Fortunatamente, torniamo a ripeterlo, la barca Mondovisione ha in dotazione diversi salvagente nel "fattore suono". Piuttosto, quei fans di Ligabue che hanno seguito con attenzione i regali fatti dal loro beniamino ad altri artisti del panorama musicale si chiederanno dove siano andate a finire quella verve, quella capacità di introspezione psicologica e di osservazione dell'altro che hanno reso certe sue canzoni vere e proprie frecciate d'amore al cuore della gente. Cosa ne è dell'autore di Da qui, cantata dai Rio, che poteva essere un po' il seguito di Ho messo via? Dove è l'uomo che ha scritto, per farla cantare da una donna, Io posso dire la mia sugli uomini (interprete Mannoia) o la recentissima A modo tuo, una bellissima canzone sul rapporto madre-figlio contenuta ne L'Anima vola di Elisa? Per non parlare di quel conturbante duetto che fu Gli ostacoli del cuore, sempre con la ragazza di Monfalcone... 
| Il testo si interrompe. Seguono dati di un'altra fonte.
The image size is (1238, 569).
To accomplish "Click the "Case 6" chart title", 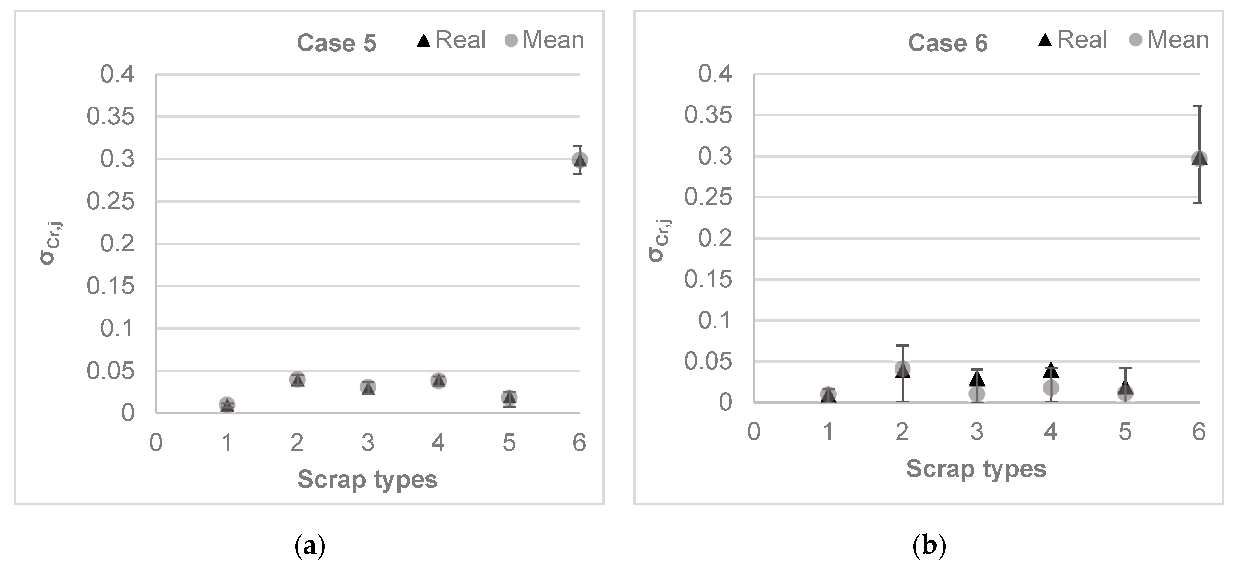I will pos(947,43).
Io non lo so: ma il fatto che Liga continui a produrre brani di tale intensità, che abbia la grandezza d'animo di regalarli (e perché no, pure che si possa permettere questo lusso) può tranquillizzare davvero tutti al riguardo di una realtà ancora incontrovertibile: possiamo continuare ad aspettarci ciò che non ci sogniamo da Luciano Ligabue.




Post Scriptum:

... giusto per chiudere una volta per tutte il discorso relativo ai "miti". La riprova di quanto le ultime canzoni di Ligabue parlino di "noi" piuttosto che di "loro" o di "me", inteso come "io narrante", sta proprio nel brano Siamo chi siamo. Dopo aver fornito due veloci ritratti distanti l'uno dall'altro prima di ogni altra cosa geograficamente (La ragazza di Torino e quella di Salerno), per sottolineare tutto ciò che ci lega Luciano fa ricorso a un vasto campionario di immagini, appena accennate, riferibili alla tradizione, ai proverbi, ai luoghi comuni, alla nostra cultura più o meno di base.
Nel mezzo del cammin di nostra vita è l'incipit della Commedia di Dante; il prezzo della mela per Adamo è un riferimento al primo tra tutti gli errori, dalla Genesi. E chi ha mai dimenticato una delle prime poesie che ci facevano studiare a scuola da bambini, San Martino di Giosuè Carducci, il cui verso iniziale è proprio La nebbia agli irti colli che forse sale?
A ragione, quindi, possiamo supporre che Non ci si bagna nello stesso fiume sia omaggio a Eraclito, uno dei pochi filosofi della Grecia antica generalmente simpatico agli studenti, indicato come autore della famosissima Pánta rhêi (πάντα ῥεῖ‎) ovvero Tutto scorre. E ci è legittimo, con un volo un po' pindarico, azzardare che persino Non si finisce mai di avere fame sia mutuato dal celebre motto del pensatore tedesco Feuerbach, L'uomo è ciò che mangia.
Come a dire, insomma, che queste canzoni sono nostre, che a parlare siamo noi e che noi siamo, appunto, tutti uguali, proprio perché figli della stessa cultura, delle stesse storie. Il significato di Siamo chi siamo è perciò quello di un Inno all'interno del quale stanno, come in un po' tutti gli inni, Identità, Ricordi e Tradizione.